One of my favorite fossils is trilobites. They’re extremely common due to their hard bodies. In fact, even their eyes are well-preserved because of their hard mineral make-up. I personally recall entering touristy-stores seeing countless fossils of these guys in the mid-west to the west (which, unsurprisingly, was once a shallow sea). This image shows the different lineages of this organism. Studies show that the ‘rib’ count has changed over time in each individual species, often without regard to how the other species changed. Going back further, there is less and less divergence in each species. Eventually, as evolution predicts, they all meet at a common ancestor.

So naturally the next step is to find fossils which show more significant changes. Let’s take birds and reptiles. They hold similarities between each other, both morphologically (certain shapes and structures) and phylogenetically (genetic sequence). A good hypothesis is that they came from one common ancestor. If this is true, the links between birds and its ancestors and reptiles and its ancestors should lead to the same point. They do. Dinosaurs are the ancestors of both. The links between birds and dinosaurs are so incredibly well established that I’d prefer to not go over them in detail. But for starters, some dinosaurs sported feathers and claws and had the same proteins for the feather-making process as extant birds. The links between reptiles and dinosaurs is easier just on intuition, so I’ll leave it at that for now.

Other transitional fossils include the already mentioned Tiktaalik. A view of the history of life can be see here. This shows the change in head and neck structure. Recent research on long-ago discovered Tiktaalik fossils has shown the importance in the gradual bone changes in the neck. These changes – a hallmark of evolution – were important to the ability to turn its head. This is a hallmark because natural selection only modifies what already exists. This is precisely what happened.

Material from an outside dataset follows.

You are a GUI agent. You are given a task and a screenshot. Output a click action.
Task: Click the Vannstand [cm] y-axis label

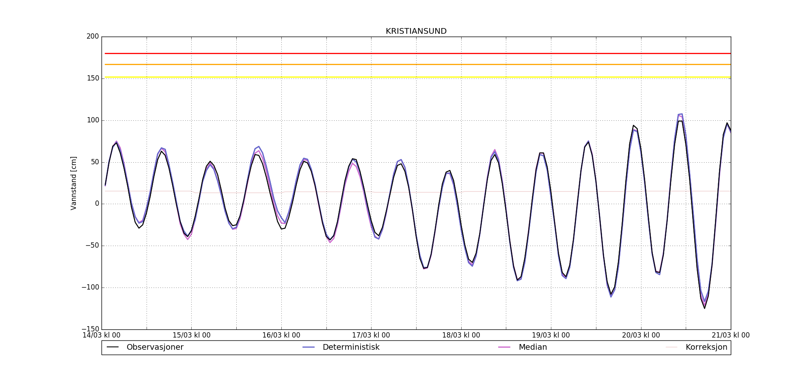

Going further with this example, evolution makes predictions as to how early fish evolved to survive on land. If there were lobe-finned fish 390 million years ago and obviously terrestrial organisms 360 million years ago (which is what the fossil record shows), then if scientists are to find transitional fossils, they should date in between that time frame. There should be an animal that shows both features of lobe-finned fish and terrestrial animals. Tiktaalik is that animal. It has fins, scales, and gills, but it also has a flat, salamander-like head with nostrils on top of its nose. This is a good indication that it could breathe air. Its eyes were also placed there, indicating that it swam in shallow waters. Furthermore, it was lobe-finned, but shows bones (which eventually evolved into the arm bones you used to get out of bed today) that were able to support its weight to prop itself up. And of course, it dates to 375 million years ago.

Next, evolution says the fossil record should show recent fossils being more closely related to extant species than are early fossils. This is precisely what happens. Sixty million years ago there were no whales. Fossils resembling modern whales only show up 30 million years ago. So, again, evolution makes a predication: if transitional fossils are to be found, they will be within this gap. And so it is.

We begin with Indohyus. It was an artiodactyl. This is important because extant whales have vestigial bones which indicate that they came from this order: scientists expected to find this because, again, evolution predicted it. It should be of no surprise that this fossil dates to about 48 million years ago, right in the predicted gap. From here there is a gradual evolution shown in the fossil record which leads up to modern whales.